TÂCHES ET EXERCICES
(1) Recopiez, dans le texte sur Bételgeuse, le passage qui s'ouvre sur les mots contenant « Une image de » et se termine par « Image via ALMA. ».
(2) Relevez toutes les indications de date qui comportent une année dans le texte sur Bételgeuse.
(3) Répondez brièvement, d'après le texte sur Bételgeuse :
(a) À quelles longueurs d'onde l'image de Bételgeuse a-t-elle été prise ?
(b) Dans quelle constellation se trouve Bételgeuse ?
(c) À quelle distance se trouve Bételgeuse ?

Une image de Bételgeuse prise à des longueurs d’onde submillimétriques par le réseau Atacama Large Millimeter/submillimeter Array (ALMA). Elle montre une section de gaz chauds dépassant légèrement de l’atmosphère étendue de l’étoile géante rouge. Certaines des données utilisées pour calculer la dernière parallaxe de Bételgeuse proviennent d’observations réalisées par ALMA. Image via ALMA.
Bételgeuse, l’étoile rouge brillante de la constellation d’Orion le chasseur, est au stade final de sa vie stellaire. Les astronomes pensent depuis longtemps qu’elle explosera un jour pour devenir une supernova. Fin 2019 et début 2020, Bételgeuse a suscité beaucoup de discussions sur les médias sociaux parmi les astronomes. Ils se sont demandés, un peu en plaisantant, si une explosion était imminente car l’étoile a diminué, de manière inédite, d’une quantité notable depuis fin octobre 2019. Lorsque la nouvelle s’est répandue, de nombreuses personnes se sont demandées à quelle distance de nous se trouvait Bételgeuse et si une explosion pouvait nuire à la vie sur Terre. La bonne nouvelle, c’est que si Bételgeuse explose, elle est suffisamment proche pour offrir un spectacle lumineux spectaculaire, mais suffisamment éloignée pour ne pas nous faire de mal sur Terre. Pour répondre d’abord à la question de la distance, Bételgeuse se trouve à environ 724 années-lumière. Mais obtenir cette réponse, même pour une étoile relativement proche, est étonnamment difficile.

LISTING FOURNI
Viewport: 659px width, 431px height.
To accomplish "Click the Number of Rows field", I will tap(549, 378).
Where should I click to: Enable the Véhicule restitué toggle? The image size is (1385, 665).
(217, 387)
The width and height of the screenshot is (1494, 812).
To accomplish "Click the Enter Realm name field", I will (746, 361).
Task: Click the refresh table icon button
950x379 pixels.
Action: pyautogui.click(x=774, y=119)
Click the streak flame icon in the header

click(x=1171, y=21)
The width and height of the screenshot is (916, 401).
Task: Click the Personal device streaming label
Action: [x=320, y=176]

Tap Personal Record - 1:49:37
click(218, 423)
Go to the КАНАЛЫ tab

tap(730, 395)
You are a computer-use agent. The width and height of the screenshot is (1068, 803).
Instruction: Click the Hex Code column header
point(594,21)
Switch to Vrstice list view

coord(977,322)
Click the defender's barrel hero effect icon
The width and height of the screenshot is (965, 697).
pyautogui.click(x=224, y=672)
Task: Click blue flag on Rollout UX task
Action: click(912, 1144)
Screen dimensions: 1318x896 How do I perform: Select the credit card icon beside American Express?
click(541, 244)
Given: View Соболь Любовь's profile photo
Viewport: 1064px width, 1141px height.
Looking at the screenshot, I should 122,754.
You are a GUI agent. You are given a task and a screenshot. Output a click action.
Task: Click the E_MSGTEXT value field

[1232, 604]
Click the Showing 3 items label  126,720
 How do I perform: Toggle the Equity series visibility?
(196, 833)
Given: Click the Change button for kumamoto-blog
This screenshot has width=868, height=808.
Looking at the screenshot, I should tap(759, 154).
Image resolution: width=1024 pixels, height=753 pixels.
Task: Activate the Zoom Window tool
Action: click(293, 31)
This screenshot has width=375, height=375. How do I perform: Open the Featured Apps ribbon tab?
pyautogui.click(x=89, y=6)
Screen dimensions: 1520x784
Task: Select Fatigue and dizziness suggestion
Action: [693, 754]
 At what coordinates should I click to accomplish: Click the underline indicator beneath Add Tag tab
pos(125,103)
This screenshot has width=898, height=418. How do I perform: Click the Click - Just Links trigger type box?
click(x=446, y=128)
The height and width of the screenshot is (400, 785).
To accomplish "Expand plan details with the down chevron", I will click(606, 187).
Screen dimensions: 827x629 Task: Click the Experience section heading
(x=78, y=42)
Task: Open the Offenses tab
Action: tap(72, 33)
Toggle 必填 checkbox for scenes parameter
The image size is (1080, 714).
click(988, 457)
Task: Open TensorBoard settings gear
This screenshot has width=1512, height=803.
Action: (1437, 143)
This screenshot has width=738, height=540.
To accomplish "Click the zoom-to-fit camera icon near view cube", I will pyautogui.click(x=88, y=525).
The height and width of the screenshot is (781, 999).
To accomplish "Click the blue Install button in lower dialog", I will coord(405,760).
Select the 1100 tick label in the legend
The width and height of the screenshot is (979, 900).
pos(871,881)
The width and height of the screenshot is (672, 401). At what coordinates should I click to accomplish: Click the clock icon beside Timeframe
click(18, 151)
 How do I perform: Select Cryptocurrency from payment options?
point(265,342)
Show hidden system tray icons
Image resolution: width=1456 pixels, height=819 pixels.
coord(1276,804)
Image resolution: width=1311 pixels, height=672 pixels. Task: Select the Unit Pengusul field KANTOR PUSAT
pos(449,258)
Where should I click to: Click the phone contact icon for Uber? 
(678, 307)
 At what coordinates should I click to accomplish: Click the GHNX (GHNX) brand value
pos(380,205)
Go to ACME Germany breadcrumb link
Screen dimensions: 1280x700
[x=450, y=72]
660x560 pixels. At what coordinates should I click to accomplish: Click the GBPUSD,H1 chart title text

RÉPONSES PAR TÂCHE
(1)
Une image de Bételgeuse prise à des longueurs d’onde submillimétriques par le réseau Atacama Large Millimeter/submillimeter Array (ALMA). Elle montre une section de gaz chauds dépassant légèrement de l’atmosphère étendue de l’étoile géante rouge. Certaines des données utilisées pour calculer la dernière parallaxe de Bételgeuse proviennent d’observations réalisées par ALMA. Image via ALMA.

(2)
fin 2019
début 2020
fin octobre 2019

(3)
(a) À des longueurs d'onde submillimétriques.
(b) Dans la constellation d'Orion le chasseur.
(c) À environ 724 années-lumière.